Wednesday, May 19, 2010

Aspects as a programming aid

I have recently been playing around with Aspect Oriented Programming, specifically AspectJ, as a tool for Java development. Like many Java programmers, I played around with AOP what it was going through the hype cycle in 2002 and 2003. Since then, it seems that the use of Aspects as a production-level tool is on the rise, even if its use is indirect such as in a JEE container like Spring or framework like Spring Roo.

The initial idea of Aspects sounds cool: you can weave in code that queries the dynamically created abstract syntax tree of a Java application intercepting method calls and injection new functionality. Your aspects are modular, they are reused by your pattern-matching based application (interception), and you don't have to touch (pollute) your Java source. The coolness wears off when you realize your pattern matching queries are limited to high-order abstractions like packages, classes and methods, and that the ability to play with the actual code and context that you intercept is practically not available.

I had been tinkering with some tracing aspects on and off for the last month or two, but with no real enthusiasm. The other day I listened to a podcast on AspectJ and Spring AOP with Ramnivas Laddad, the author of AspectJ in Action. The podcast got me excited again, and I realized that it may in fact be directly useful to help with some sticky race condition bugs on which I've been burning brain cycles.

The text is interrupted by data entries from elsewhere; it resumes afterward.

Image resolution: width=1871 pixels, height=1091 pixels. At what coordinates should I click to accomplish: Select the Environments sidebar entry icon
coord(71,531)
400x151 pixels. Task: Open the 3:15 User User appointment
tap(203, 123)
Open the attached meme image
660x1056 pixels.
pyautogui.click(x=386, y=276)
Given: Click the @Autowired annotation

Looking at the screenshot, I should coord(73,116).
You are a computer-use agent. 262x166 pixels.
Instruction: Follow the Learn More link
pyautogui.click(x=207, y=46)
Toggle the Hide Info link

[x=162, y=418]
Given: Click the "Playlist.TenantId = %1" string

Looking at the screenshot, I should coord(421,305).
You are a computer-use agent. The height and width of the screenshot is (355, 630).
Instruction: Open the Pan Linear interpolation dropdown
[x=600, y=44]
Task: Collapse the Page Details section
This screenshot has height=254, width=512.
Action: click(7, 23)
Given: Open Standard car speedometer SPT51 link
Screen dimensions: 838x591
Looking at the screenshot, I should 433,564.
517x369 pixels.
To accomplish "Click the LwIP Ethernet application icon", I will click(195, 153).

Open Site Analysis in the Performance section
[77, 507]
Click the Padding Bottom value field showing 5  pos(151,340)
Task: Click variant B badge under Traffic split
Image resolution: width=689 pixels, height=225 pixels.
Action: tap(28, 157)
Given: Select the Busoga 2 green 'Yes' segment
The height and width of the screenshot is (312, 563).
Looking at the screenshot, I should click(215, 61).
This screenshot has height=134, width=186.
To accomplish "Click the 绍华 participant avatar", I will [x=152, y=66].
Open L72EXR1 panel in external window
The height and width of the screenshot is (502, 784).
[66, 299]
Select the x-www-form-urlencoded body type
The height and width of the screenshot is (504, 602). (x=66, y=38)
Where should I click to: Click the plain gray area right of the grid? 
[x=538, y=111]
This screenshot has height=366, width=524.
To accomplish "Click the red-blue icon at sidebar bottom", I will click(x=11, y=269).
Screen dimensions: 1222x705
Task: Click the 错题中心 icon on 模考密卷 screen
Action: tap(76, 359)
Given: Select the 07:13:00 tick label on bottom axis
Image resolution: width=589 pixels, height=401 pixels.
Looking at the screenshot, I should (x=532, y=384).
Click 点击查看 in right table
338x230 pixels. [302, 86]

One aspect in particular that I'm sure others will find useful is a tracer that will detect violations of the 'single thread rule' in Swing. Specifically, those cases when threads other than the Event Dispatch Thread are touching swing objects. See below for a snippet I've been playing around with, based on a code example provided by Anders Prisak in Using AspectJ to detect violations of the Swing single thread rule. Alexander Potochkin provides some additional details in Debugging Swing, the final summary.



The cases the aspect catches are crude, but provide a good starting point for digging around. I use Eclipse with the AspectJ Eclipse plug-in AJDT. In such a configuration, simply configure your existing Swing project as an AspectJ project, drop in the aspect into the default package and run your application to see all the violations printed to stdout. See the AspectJ docs for additional details for weaving the aspect under other circumstances.

Progress has been good, although the subtle and creative use of the syntax may take some time to master. Some resource I found useful to grep while hacking together some tracing aspects included the The AspectJ Programming GuideThe AspectJ 5 Development Kit Developer's Notebook, and the AspectJ FAQ.